A Conversation with Assistant Professor of Industrial and Systems Engineering, Dr. Odesma Dalrymple

Odesma

This past Fall Dr. Dalrymple incorporated a new student project in her Globalization LLC course - A Chain Reaction Machine Challenge. I sat down recently with Dr. Dalrymple to discuss teaching and learning in today's global economy, the engineering major and profession generally, and about her innovative student project specifically. 

Thank you for taking time out of your busy schedule to answer some questions about your project with me, Odesma. Could you share some information about yourself? Where did you receive your education, which classes do you teach, and what are some of your general interests in teaching and in research?
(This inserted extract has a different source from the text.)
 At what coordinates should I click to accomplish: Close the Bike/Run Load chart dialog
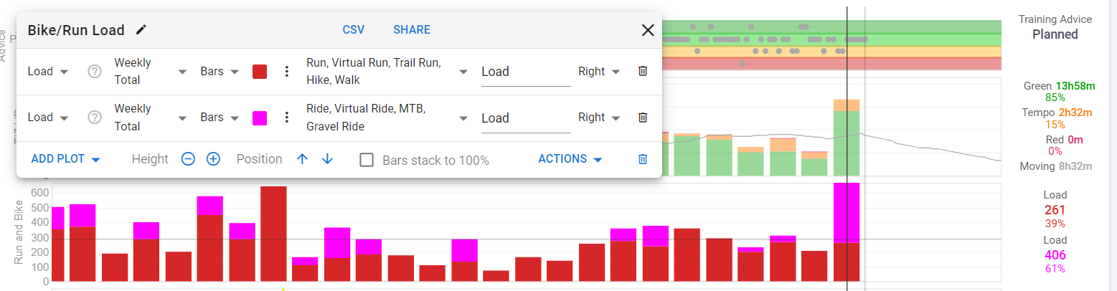click(648, 30)
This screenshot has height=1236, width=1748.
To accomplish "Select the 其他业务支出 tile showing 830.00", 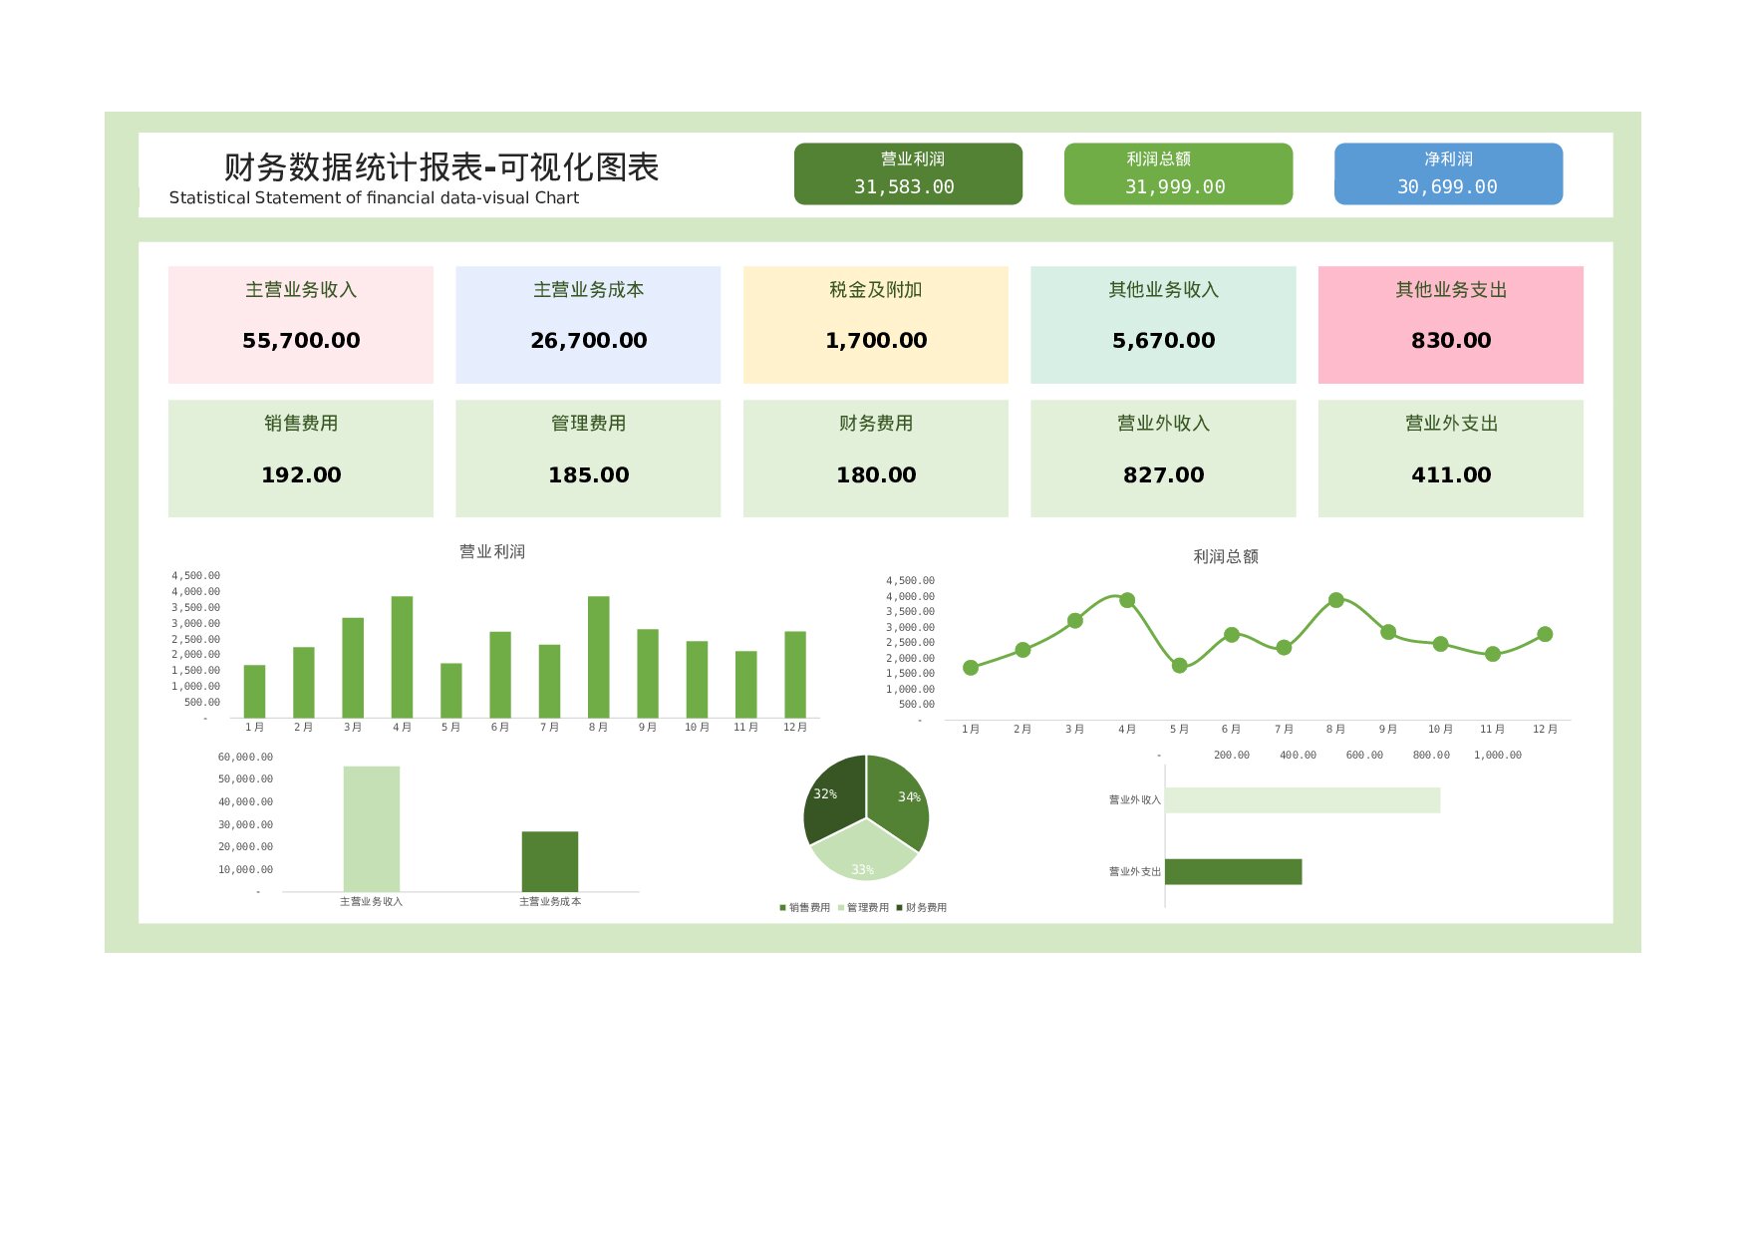I will [1450, 324].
Thank you for inviting me to this interview. I am an engineering education scholar by training. I attained a PhD in Engineering Education from Purdue University, and a MEng. in Industrial Engineering and a BS in Electrical Engineering, both from Morgan State University.

I conduct research on tools and techniques that can be readily applied in real engineering learning environments to improve student learning and teaching. In this respect I pursue three main lines of research: The first looks at artifact-inspired discovery–based pedagogy, i.e., learning activities where students’ exploration of STEM knowledge is self-directed and motivated by interactions or manipulations of artifacts. The second looks at the development of faculty expertise in outcomes-based course design through the use of the Instructional Module Development system (imods), a self-guided web-based training tool (still under development). The third, which is both the most recent and now the most significant, looks at the development of engineering thinking in 6th – 12th grade science teachers, and the translation of that thinking in their teaching.

You are also the co-founder of the STEAM Labs™ program, could you tell me about that program?

Certainly. The STEAM Labs™ program is an outreach initiative that challenges teams of participants to learn and apply the engineering design process to build chain-reaction machines in a project-based environment that can span one or more sites connected through the Internet. The program teaches participants real-world engineering skills, provides experience with systems thinking and multi-team collaboration, and creates a pathway for participants to master 21st Century competencies and better understand careers in engineering, and other science, technology and math fields.

This program has been successfully deployed in formal and informal education settings with 1700+ middle and high school students across 18 U.S. sites, 1 site in Trinidad and Tobago and 1 in Tijuana Mexico. A total of 600 teachers have also been trained to implement aspects of this program through various workshops.

Wow! That seems like quite the undertaking. Congratulations on the success of your work. Let’s switch gears a little here - Could you share with me more about engineering in general and the USD Engineering 101 course?

The Accreditation Board of Engineering and Technology defines engineering as a profession in which knowledge of the mathematical and natural sciences gained by study, experience, and practice is applied with judgement to develop ways to utilize, economically, the materials and forces of nature for the benefit of mankind.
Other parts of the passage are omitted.